Dragon’s Ring — Snippet 16

Chapter 15

It had taken relatively little effort for Zuamar to find the dragon Jakarin. She had not found a new lair. Instead she clung to the cliff top on what remained of her island. It was a bare shard of broken rock, balancing above the hungry waves. The hole in the fabric of Tasmarin had healed up, but there was not enough of an island left to be really habitable. Lord Zuamar wondered if Vorlian could possibly be misinformed. She was in gold-grief by the looks of her. On the other hand her loose scales indicated that she was coming up to molt. Dragons always needed gold. But in molt . . . well, they had to eat some of it. If she had none, and some human made an offer . . . Dragons had been trapped like that before.

She hissed angrily at him, eyes wide and angry, teeth exposed. “This is mine, Mine. GO.”

“I hear you’ve been consorting with humans,” said Zuamar.

She did not answer. She simply attacked. Launched straight off the cliff edge at him, spewing a clumsy ill-directed fountain of flame.

It was so unexpected it almost succeeded. Zuamar folded his wings and dropped like a stone, the ferocious heat of her flame hot on his tail. He turned the maneuver — which left him dangerously exposed from above — a dragon never willingly gave up height advantage — into a steep banking turn. She followed, clumsy in her haste, revealing her youth and anger in doing so, instead of gaining height. His wings were bigger than hers, even if she had youth on her side. She tried to flame him again . . . but either she had less breath or flame than she thought she had, for it came nowhere near him.
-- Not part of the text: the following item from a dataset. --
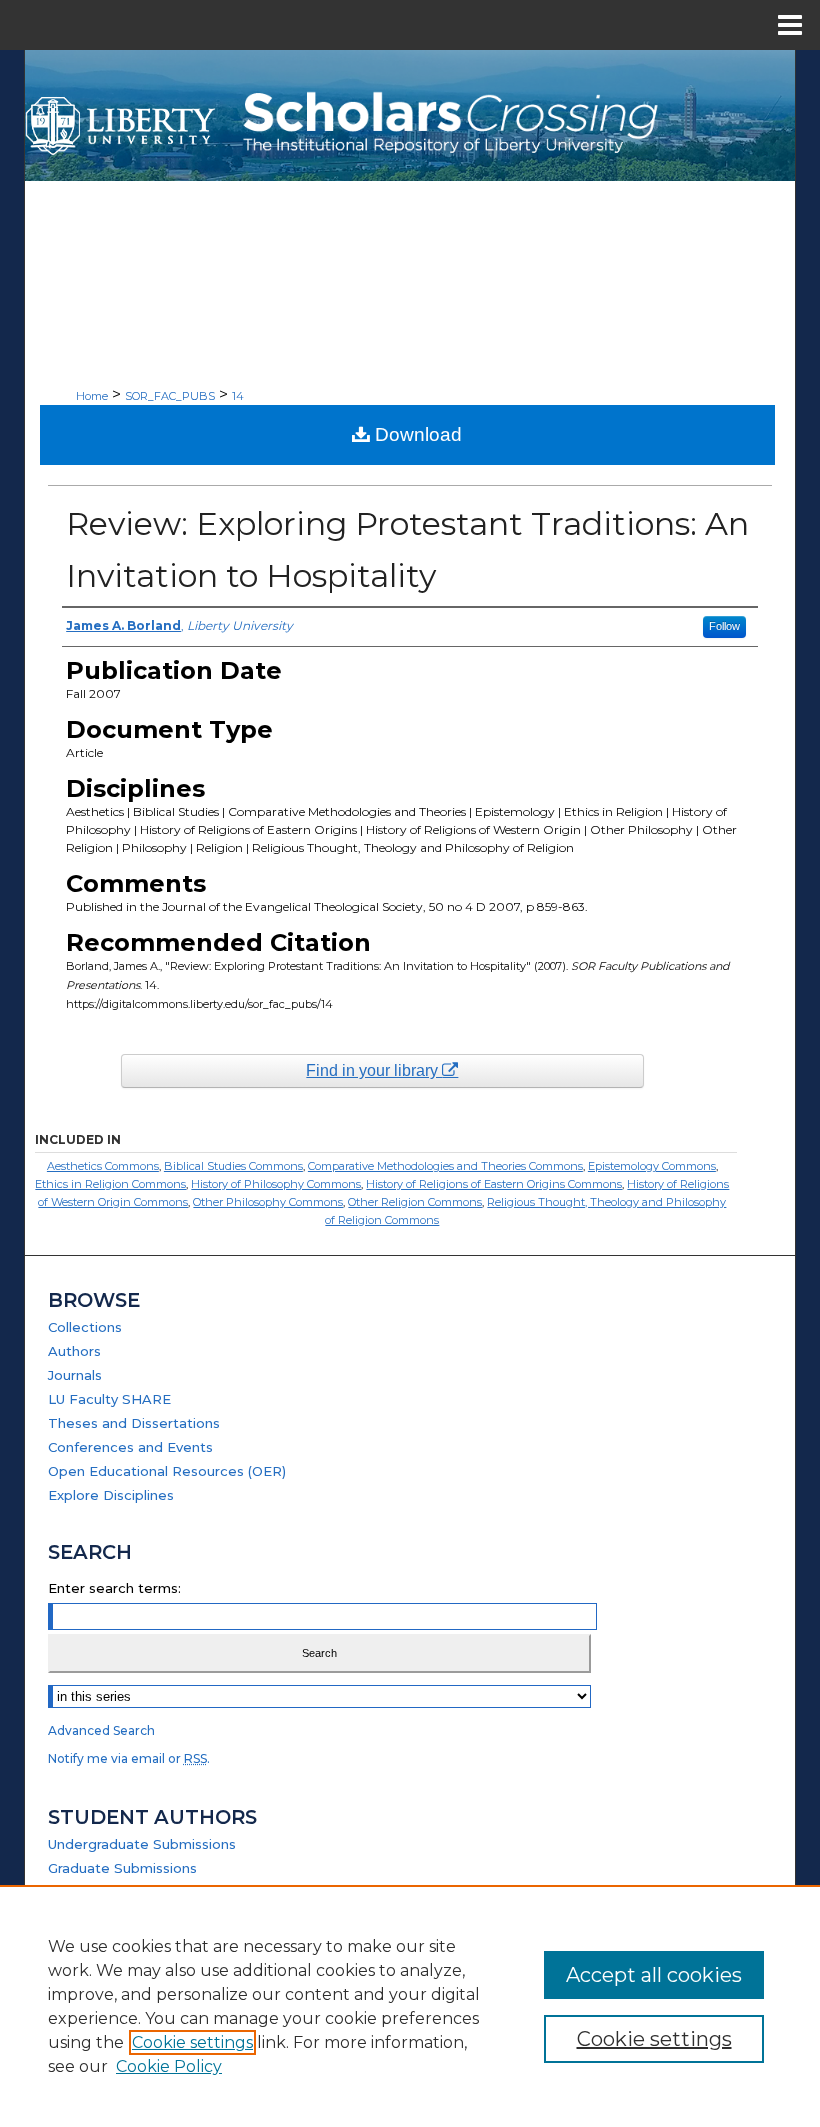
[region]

He beat his way up into the sky, tendrils feeling for the advantage on the thermal above the sunbaked rocks of her island. She was doing no more than to try to follow him by sheer wing-power. Had she never dueled with another dragon of similar size? Zuamar knew that the answer would be “probably not.” Once, before Tasmarin, dragon had fought dragon, often. They’d been SENT to fight — aside from anything else. Zuamar was the veteran of a dozen such duels, and many more minor skirmishes. Nowadays . . . picking on something your own size was not a particularly clever thing to do, and there was seldom a reason to do so. He turned his head to give her a burst of flame . . . but she’d lost ground. She was out of range. Zuamar knew his range precisely, and would not waste dragonfire. Besides, if he could get above and behind her . . . He gained more height. Too late she worked out what a precarious position she was getting herself into. He dove. Frantically, with what was plainly every ounce of her strength, she managed to veer away from a direct impact. But his talons tore one of the webs on her wing, and his blast of flame seared her delicate wind-tendrils. He banked and used the momentum to regain some of his lost height.

She began . . . to flee.

Zuamar simply continued to climb. She was struggling to fly, losing height, trying to reach that piteous island of hers. A worthless strategy, as she had no cave to retreat into! He dove again. This time she failed to evade his talons. In a spiraling wash of crimson fire — mostly his, they fought. She fought with the desperation of one who knows that there is but one possible end to it all. He — largely out of reach of her claws — ripped through her scales and wing-webbing, tearing great gouges into her muscles. Dragon blood spewed as they fell towards the broken and shattered stone of her old eyrie. At the last minute, Zuamar tore himself clear.

She could not halt her fall. Dragon scale, skin and bone were tough beyond all other forms of living flesh, but not harder than the new-splintered rocks.

Lord Zuamar roared his triumph to the sky. And then, as was ancient tradition, he sank down onto her carcass and began to feast.

He felt . . . younger and stronger afterwards. They might claim that here, on a plane of Dragons, that dragon should not devour dragon, but he was larger than most of them. And those that he was not larger than, would not raise a single claw against him.

He quested about for her hoard. It was — rather like her attempts to fight — pathetic. Barely a dozen bits of gold. Several rings, a bracelet, and the rest in coins. One of those caught his attention. It was something he had not seen for many years. A ducat. He wondered how such a treasure had come into the hands of the fat-witted Jakarin. Well, he couldn’t ask her now.